Subsection (2) provides that the notice required by subsection (1) shall adequately inform the recipient of the following matters—

(a) the nature and extent of the default by the chargor;

(b)  if the default consists of the non-payment of any money due under the charge, the amount that must be paid to rectify the default and the time, being not less than three months, by the end of which the payment in default must have been completed;

(c) if the default consists of the failure to perform or observe any covenant, express or implied, in the charge, the thing the chargor must do or desist from doing so as to rectify the default and the time, being not less than two months, by the end of which the default must have been rectified;

the consequence that if the default is not rectified within the time specified in the notice, the chargee will proceed to exercise any of the remedies referred to in this section in accordance with the procedures provided for in this sub-part; and the right of the chargor in respect of certain remedies to apply to the court for relief against those remedies.

(3)  If the chargor does not comply within two months after the date of service of the notice under, subsection (1), the chargee may—

(a) sue the chargor for any money due and owing under the charge;

(b)  appoint a receiver of the income of the charged land;

(c) lease the charged land, or if the charge is of a lease, sublease the land;

(d) enter into possession of the charged land; or

(e) sell the charged land;

I have perused the affidavit of Peter Kipngetich and do not see a Notice envisaged by section 90 of the Land Act but I can see a notice to redeem the property which is not a notice under section 90 of the Act. The notification of sale issued on 3. 12. 2015 on the same date of the alleged statutory notice and therefore, reducing the days meant for the exercise of the equity of redemption. Moreover, I do find that the list of registered postal parcels posted by Valley Auctioneers produced as PK5(c) is not dated and that there is no certificate of postage.

The application herein is to be considered in reference to the principles set out in the celebrated case of Giella Vs Cassman Brown thus, for this court to grant a preliminary injunction which is not as a matter of right,  the applicant ought to demonstrate a likelihood of Success on the Merits, a plaintiff must first prove that he is likely to succeed on the merits. Courts have recast the likely “to succeed” factor in a variety of ways, including requiring a plaintiff to demonstrate that there is a “reasonable certainty” or “strong probability” that he will prevail on the merits or that there is a “reasonable probability of success.” While courts differ on their exact formulations of what is required to “succeed on the merits,” they agree that a plaintiff must at least present a prima facie case to satisfy this factor. The second factor that a plaintiff must establish is that he is likely to suffer irreparable harm in the absence of an injunction. “Speculative injury is not sufficient; there must be more than an unfounded fear on the part of the applicant and that a “mere possibility” of irreparable harm is insufficient to warrant a preliminary injunction. Issuing a preliminary injunction based only on a possibility of irreparable harm is inconsistent with the characterization of injunctive relief as an extraordinary remedy that may only be awarded upon a clear showing that the plaintiff is entitled to such relief. The court must also balance the equities of the case. This involves balancing the harm to the defendant if an injunction is granted with the harm to plaintiff if an injunction is denied.
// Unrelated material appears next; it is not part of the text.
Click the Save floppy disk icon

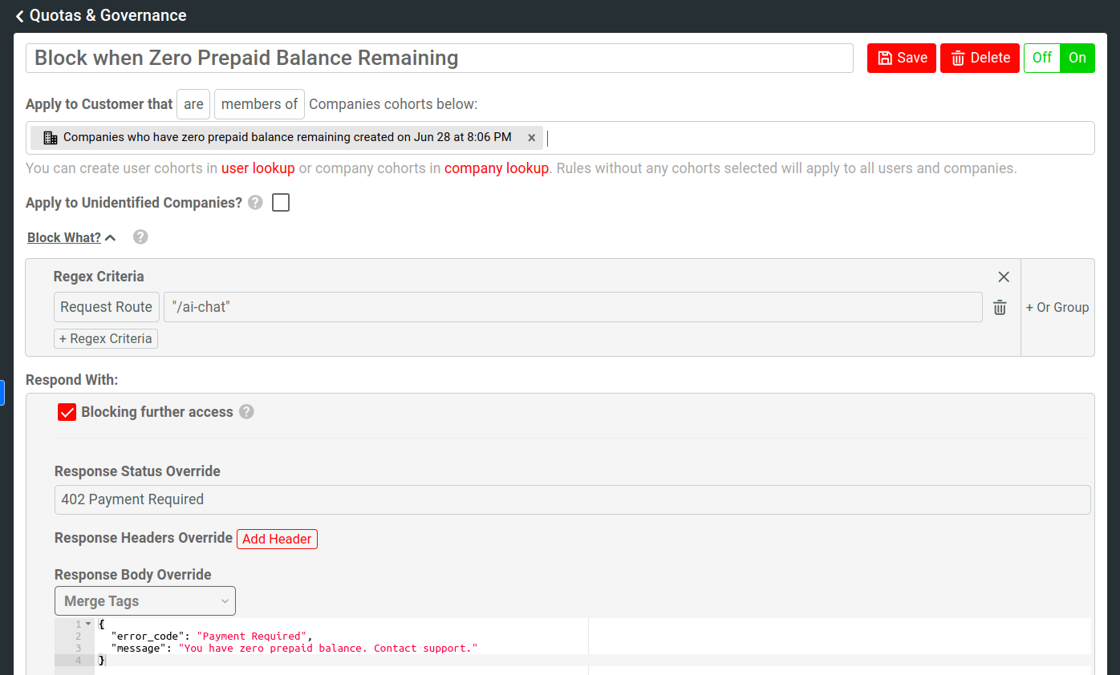coord(886,58)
I have considered this principles and do find that the applicant has prima facie case with a likelihood of success as the process was not duly followed, however, the applicant has not demonstrated to the court that he is likely to suffer irreparable harm that can not be compensated in damages if a temporary  injunction is not granted and that the respondent cannot pay damages if he succeeds in the suit. It is the applicants  burden to prove that he is likely to suffer irreparable harm which he has not discharged. On the balance of convenience, it tilts towards dismissing the application as the debt has already outstripped the borrowed sum. Application is dismissed with costs.

DATED AND DELIVERED AT ELDORET ON 4TH DAY OF NOVEMBER, 2016.